Text and item location entries:
((

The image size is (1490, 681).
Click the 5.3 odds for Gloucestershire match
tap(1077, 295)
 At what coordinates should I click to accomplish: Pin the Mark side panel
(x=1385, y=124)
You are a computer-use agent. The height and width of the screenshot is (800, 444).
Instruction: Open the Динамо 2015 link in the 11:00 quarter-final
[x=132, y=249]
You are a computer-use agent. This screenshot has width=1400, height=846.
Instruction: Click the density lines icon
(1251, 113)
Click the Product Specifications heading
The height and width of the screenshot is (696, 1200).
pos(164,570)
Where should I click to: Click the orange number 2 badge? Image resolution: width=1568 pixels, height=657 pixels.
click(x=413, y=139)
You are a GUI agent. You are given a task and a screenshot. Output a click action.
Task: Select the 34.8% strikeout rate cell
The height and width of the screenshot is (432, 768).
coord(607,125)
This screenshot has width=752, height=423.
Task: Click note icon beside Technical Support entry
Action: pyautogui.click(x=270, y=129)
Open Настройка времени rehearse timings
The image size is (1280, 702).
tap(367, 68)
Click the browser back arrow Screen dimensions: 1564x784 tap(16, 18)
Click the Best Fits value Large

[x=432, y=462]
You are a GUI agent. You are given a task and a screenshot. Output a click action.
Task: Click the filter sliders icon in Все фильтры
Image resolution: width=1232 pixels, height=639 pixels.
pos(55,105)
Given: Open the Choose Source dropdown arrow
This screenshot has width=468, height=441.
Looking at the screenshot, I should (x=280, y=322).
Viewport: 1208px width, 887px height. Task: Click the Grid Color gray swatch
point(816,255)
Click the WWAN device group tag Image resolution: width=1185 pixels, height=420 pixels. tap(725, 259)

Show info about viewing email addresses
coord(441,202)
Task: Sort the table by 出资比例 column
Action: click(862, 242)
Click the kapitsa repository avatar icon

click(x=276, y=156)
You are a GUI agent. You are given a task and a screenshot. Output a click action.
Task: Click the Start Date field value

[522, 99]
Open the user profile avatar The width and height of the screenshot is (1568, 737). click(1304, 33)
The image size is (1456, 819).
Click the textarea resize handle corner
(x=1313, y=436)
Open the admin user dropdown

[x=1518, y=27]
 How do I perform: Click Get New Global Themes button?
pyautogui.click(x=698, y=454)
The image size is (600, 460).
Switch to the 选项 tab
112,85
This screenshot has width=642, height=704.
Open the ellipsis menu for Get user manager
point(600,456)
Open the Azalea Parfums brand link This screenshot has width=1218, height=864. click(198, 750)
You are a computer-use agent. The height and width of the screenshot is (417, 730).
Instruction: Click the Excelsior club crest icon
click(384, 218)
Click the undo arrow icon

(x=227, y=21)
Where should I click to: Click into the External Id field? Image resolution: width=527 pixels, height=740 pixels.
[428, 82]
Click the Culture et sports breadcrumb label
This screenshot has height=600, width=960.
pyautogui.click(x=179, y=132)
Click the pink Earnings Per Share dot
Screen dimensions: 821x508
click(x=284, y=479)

))

* [Task requirements]:
Rewrite the records above, replacing each occurrence of "The image size is" with "The screenshot size is" and leaving everything else unchanged.

* [Exercise answer]:
The screenshot size is (1490, 681).
Click the 5.3 odds for Gloucestershire match
tap(1077, 295)
 At what coordinates should I click to accomplish: Pin the Mark side panel
(x=1385, y=124)
You are a computer-use agent. The height and width of the screenshot is (800, 444).
Instruction: Open the Динамо 2015 link in the 11:00 quarter-final
[x=132, y=249]
You are a computer-use agent. This screenshot has width=1400, height=846.
Instruction: Click the density lines icon
(1251, 113)
Click the Product Specifications heading
The height and width of the screenshot is (696, 1200).
pos(164,570)
Where should I click to: Click the orange number 2 badge? Image resolution: width=1568 pixels, height=657 pixels.
click(x=413, y=139)
You are a GUI agent. You are given a task and a screenshot. Output a click action.
Task: Select the 34.8% strikeout rate cell
The height and width of the screenshot is (432, 768).
coord(607,125)
This screenshot has width=752, height=423.
Task: Click note icon beside Technical Support entry
Action: pyautogui.click(x=270, y=129)
Open Настройка времени rehearse timings
The screenshot size is (1280, 702).
tap(367, 68)
Click the browser back arrow Screen dimensions: 1564x784 tap(16, 18)
Click the Best Fits value Large

[x=432, y=462]
You are a GUI agent. You are given a task and a screenshot. Output a click action.
Task: Click the filter sliders icon in Все фильтры
Image resolution: width=1232 pixels, height=639 pixels.
pos(55,105)
Given: Open the Choose Source dropdown arrow
This screenshot has width=468, height=441.
Looking at the screenshot, I should (x=280, y=322).
Viewport: 1208px width, 887px height. Task: Click the Grid Color gray swatch
point(816,255)
Click the WWAN device group tag Image resolution: width=1185 pixels, height=420 pixels. tap(725, 259)

Show info about viewing email addresses
coord(441,202)
Task: Sort the table by 出资比例 column
Action: click(862, 242)
Click the kapitsa repository avatar icon

click(x=276, y=156)
You are a GUI agent. You are given a task and a screenshot. Output a click action.
Task: Click the Start Date field value

[522, 99]
Open the user profile avatar The width and height of the screenshot is (1568, 737). click(1304, 33)
The screenshot size is (1456, 819).
Click the textarea resize handle corner
(x=1313, y=436)
Open the admin user dropdown

[x=1518, y=27]
 How do I perform: Click Get New Global Themes button?
pyautogui.click(x=698, y=454)
The screenshot size is (600, 460).
Switch to the 选项 tab
112,85
This screenshot has width=642, height=704.
Open the ellipsis menu for Get user manager
point(600,456)
Open the Azalea Parfums brand link This screenshot has width=1218, height=864. click(198, 750)
You are a computer-use agent. The height and width of the screenshot is (417, 730).
Instruction: Click the Excelsior club crest icon
click(384, 218)
Click the undo arrow icon

(x=227, y=21)
Where should I click to: Click into the External Id field? Image resolution: width=527 pixels, height=740 pixels.
[428, 82]
Click the Culture et sports breadcrumb label
This screenshot has height=600, width=960.
pyautogui.click(x=179, y=132)
Click the pink Earnings Per Share dot
Screen dimensions: 821x508
click(x=284, y=479)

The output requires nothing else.